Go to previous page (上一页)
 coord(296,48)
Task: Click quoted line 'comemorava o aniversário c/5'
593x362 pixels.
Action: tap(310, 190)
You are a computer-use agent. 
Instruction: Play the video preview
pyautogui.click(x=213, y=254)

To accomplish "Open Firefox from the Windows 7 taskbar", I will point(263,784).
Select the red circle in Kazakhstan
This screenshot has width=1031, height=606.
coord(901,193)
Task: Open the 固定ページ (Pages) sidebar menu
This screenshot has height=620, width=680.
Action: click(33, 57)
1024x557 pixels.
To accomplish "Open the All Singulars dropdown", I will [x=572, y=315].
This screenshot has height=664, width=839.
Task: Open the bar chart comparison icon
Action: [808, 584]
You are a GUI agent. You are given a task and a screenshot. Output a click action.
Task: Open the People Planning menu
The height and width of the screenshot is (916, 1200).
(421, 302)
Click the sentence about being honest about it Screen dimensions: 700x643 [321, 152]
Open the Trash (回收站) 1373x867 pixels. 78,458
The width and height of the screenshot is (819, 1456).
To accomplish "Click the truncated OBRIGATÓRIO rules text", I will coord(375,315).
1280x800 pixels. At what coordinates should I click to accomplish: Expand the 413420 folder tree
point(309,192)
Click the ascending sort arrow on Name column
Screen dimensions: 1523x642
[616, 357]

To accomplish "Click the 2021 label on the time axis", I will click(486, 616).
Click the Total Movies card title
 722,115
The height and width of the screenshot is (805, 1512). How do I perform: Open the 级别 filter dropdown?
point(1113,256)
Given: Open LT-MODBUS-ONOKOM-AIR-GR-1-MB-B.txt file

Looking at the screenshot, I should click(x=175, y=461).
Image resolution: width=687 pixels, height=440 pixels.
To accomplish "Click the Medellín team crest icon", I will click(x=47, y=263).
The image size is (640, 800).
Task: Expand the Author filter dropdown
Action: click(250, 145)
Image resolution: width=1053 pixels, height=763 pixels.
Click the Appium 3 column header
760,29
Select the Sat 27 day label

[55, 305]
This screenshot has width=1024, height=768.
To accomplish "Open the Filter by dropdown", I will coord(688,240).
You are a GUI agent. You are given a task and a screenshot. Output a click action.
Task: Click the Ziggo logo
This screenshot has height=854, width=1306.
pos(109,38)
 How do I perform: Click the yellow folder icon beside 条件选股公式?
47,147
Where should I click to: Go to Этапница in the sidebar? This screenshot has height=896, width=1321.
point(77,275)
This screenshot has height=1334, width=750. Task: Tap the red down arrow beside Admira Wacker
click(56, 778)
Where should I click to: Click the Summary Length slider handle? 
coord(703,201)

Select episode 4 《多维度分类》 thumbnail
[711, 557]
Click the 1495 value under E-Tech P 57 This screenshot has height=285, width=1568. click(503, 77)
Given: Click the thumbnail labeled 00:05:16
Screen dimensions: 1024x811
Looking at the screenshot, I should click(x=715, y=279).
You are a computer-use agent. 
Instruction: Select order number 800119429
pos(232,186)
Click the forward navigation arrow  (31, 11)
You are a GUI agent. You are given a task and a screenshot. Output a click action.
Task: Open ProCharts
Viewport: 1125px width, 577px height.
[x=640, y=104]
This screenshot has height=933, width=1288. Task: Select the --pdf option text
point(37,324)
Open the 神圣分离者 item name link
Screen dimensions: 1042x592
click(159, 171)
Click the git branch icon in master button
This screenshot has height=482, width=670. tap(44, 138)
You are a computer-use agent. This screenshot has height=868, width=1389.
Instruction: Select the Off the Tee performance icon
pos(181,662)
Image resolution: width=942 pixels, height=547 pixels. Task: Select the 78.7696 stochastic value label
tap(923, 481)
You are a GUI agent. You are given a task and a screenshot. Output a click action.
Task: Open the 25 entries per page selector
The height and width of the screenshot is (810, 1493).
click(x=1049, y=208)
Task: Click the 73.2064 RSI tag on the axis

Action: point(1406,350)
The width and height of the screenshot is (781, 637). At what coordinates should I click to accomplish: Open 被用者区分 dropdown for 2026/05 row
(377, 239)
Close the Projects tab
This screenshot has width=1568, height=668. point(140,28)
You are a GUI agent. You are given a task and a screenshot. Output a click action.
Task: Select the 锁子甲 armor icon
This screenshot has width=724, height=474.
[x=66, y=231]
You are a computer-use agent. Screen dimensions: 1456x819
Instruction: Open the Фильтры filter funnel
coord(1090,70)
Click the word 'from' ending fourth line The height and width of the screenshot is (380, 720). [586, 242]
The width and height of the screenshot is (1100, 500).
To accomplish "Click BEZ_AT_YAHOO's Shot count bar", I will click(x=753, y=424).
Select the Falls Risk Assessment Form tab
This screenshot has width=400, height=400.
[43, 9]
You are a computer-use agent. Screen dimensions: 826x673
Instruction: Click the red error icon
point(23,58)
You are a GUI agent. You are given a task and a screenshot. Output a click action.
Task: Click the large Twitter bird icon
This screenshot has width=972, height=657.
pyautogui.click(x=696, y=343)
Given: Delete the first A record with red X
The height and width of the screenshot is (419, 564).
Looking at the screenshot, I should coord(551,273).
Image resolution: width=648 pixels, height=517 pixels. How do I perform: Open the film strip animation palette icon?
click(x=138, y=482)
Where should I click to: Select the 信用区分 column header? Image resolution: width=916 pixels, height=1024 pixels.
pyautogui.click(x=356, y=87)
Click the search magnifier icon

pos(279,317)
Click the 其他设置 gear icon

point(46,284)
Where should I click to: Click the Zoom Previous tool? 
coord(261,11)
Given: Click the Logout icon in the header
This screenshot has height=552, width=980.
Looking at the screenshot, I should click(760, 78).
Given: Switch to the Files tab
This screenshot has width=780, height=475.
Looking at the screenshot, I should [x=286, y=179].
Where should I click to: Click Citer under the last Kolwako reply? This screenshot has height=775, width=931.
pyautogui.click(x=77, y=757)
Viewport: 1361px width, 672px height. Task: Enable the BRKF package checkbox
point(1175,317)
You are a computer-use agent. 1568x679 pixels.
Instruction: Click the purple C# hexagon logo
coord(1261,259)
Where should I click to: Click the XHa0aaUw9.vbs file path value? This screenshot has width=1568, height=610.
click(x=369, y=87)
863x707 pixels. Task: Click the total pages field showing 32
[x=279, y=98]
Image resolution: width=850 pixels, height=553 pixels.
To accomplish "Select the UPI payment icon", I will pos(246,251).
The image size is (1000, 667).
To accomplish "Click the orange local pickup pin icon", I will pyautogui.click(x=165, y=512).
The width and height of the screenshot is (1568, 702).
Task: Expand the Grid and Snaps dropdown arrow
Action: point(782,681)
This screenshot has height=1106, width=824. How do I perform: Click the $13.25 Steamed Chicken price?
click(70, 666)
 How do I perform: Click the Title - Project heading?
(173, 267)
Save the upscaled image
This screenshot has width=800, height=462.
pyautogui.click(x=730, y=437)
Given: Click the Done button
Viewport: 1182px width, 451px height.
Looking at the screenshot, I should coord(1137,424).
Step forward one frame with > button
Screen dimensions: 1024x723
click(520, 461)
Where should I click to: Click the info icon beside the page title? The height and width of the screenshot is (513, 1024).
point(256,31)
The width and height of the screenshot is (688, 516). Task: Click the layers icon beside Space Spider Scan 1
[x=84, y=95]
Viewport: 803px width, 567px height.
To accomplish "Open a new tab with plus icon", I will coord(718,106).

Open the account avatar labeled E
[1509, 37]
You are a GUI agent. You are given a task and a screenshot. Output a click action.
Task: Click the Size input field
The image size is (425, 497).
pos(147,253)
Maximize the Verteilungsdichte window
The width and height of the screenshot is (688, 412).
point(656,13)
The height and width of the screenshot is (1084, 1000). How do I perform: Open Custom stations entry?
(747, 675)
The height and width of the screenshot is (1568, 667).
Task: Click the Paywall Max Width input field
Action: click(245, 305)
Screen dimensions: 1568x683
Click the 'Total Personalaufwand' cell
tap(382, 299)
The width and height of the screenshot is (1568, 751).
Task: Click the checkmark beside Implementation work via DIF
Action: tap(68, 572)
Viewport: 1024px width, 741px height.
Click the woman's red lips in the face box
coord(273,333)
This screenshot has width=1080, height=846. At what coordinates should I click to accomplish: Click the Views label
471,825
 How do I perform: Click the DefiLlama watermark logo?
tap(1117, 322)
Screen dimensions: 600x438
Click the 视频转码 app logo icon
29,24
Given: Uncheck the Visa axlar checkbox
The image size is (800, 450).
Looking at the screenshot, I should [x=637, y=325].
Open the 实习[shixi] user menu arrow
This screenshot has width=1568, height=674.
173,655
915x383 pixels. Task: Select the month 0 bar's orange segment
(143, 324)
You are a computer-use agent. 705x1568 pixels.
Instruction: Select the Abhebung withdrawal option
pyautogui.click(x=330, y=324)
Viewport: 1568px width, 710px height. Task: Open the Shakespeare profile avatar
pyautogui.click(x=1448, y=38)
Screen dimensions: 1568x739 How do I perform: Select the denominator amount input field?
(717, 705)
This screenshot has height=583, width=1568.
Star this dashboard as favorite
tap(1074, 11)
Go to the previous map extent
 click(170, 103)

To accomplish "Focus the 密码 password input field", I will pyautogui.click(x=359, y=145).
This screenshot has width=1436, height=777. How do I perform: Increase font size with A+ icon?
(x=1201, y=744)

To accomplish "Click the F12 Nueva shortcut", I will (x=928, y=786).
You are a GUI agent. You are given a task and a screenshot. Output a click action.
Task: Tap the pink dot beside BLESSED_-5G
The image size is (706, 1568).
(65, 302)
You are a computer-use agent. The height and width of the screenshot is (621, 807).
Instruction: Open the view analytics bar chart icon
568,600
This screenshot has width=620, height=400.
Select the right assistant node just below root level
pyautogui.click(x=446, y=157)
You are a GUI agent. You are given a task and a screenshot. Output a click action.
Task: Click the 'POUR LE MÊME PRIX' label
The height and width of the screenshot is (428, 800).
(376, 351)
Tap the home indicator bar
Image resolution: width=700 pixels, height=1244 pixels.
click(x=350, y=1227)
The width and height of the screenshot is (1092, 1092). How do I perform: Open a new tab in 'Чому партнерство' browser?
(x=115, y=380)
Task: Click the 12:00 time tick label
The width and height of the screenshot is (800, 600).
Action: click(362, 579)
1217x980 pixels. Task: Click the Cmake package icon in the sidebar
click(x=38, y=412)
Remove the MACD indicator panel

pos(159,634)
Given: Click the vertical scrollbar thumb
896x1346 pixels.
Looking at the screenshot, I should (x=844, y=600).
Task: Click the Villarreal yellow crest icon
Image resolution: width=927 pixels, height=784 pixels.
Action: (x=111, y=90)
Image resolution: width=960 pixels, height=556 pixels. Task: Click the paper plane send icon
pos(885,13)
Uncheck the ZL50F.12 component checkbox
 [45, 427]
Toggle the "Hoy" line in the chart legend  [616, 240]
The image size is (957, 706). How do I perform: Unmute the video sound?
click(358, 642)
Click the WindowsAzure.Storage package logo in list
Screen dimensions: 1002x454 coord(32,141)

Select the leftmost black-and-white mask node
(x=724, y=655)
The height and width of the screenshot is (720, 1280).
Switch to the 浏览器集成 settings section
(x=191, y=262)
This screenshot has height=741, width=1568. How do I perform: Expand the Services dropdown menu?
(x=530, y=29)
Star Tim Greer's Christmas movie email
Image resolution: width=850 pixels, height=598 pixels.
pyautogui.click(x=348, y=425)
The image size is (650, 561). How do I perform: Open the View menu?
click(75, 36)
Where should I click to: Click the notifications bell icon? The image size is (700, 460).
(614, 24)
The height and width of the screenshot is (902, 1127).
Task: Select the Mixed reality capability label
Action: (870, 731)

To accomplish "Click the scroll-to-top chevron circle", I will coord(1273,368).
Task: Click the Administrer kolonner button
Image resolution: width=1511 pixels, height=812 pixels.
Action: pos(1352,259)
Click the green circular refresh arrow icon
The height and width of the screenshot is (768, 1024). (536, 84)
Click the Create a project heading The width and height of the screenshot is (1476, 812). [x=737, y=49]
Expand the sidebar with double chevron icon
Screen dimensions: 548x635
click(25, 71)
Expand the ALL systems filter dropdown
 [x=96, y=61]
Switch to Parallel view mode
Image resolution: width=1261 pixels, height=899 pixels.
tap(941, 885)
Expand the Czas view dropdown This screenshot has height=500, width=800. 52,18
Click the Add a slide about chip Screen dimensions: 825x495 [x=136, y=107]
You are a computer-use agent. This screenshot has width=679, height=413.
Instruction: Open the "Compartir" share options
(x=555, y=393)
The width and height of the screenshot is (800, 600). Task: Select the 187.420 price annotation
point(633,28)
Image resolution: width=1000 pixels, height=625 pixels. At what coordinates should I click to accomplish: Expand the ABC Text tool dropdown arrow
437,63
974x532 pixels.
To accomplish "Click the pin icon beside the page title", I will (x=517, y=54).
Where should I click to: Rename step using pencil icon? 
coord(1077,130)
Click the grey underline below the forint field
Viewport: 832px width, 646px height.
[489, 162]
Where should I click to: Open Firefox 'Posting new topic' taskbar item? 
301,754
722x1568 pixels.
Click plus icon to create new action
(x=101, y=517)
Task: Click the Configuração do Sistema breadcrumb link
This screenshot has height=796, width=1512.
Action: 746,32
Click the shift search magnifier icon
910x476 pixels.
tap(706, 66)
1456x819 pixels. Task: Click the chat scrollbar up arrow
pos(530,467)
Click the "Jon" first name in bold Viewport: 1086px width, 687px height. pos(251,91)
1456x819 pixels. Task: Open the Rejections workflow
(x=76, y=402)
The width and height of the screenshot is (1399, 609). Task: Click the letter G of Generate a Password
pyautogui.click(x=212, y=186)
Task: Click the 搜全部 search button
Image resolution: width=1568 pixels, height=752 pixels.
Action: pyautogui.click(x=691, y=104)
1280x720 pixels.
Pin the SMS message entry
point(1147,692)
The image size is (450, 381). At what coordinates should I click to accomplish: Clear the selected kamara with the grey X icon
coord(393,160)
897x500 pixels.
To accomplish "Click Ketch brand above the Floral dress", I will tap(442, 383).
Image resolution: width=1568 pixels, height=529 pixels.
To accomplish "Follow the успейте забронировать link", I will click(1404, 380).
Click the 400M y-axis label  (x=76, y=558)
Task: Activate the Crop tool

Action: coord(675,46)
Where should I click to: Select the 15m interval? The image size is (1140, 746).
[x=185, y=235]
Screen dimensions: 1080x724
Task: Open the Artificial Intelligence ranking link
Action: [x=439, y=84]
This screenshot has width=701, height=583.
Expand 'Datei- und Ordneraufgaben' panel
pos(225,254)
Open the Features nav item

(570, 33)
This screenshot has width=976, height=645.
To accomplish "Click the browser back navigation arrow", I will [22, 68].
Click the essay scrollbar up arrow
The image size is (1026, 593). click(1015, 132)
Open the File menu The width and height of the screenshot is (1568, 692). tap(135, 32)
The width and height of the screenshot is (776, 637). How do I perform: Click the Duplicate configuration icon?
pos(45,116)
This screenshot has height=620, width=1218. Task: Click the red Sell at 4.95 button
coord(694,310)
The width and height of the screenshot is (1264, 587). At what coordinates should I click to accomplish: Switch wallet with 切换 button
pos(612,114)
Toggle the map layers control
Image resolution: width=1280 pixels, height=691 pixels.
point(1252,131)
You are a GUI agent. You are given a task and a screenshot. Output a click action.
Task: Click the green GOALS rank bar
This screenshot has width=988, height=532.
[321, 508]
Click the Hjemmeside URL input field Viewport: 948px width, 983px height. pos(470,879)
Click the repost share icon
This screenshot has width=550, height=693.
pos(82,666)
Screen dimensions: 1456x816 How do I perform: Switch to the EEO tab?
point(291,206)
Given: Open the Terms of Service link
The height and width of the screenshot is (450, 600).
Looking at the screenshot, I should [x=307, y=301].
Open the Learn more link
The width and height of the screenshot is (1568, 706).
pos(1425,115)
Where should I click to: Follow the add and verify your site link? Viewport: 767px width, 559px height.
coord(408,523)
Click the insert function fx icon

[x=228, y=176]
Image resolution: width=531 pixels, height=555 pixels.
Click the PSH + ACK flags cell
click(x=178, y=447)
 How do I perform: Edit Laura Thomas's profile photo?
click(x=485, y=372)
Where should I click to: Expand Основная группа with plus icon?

* * * *

» **TASK PROMPT**: Retype exactly, and only, the lines above from the one where "Image resolution: width=1280" occurs up to and including the one where "Open the Learn more link" occurs.

» **REPLY**:
Image resolution: width=1280 pixels, height=691 pixels.
point(1252,131)
You are a GUI agent. You are given a task and a screenshot. Output a click action.
Task: Click the green GOALS rank bar
This screenshot has width=988, height=532.
[321, 508]
Click the Hjemmeside URL input field Viewport: 948px width, 983px height. pos(470,879)
Click the repost share icon
This screenshot has width=550, height=693.
pos(82,666)
Screen dimensions: 1456x816 How do I perform: Switch to the EEO tab?
point(291,206)
Given: Open the Terms of Service link
The height and width of the screenshot is (450, 600).
Looking at the screenshot, I should [x=307, y=301].
Open the Learn more link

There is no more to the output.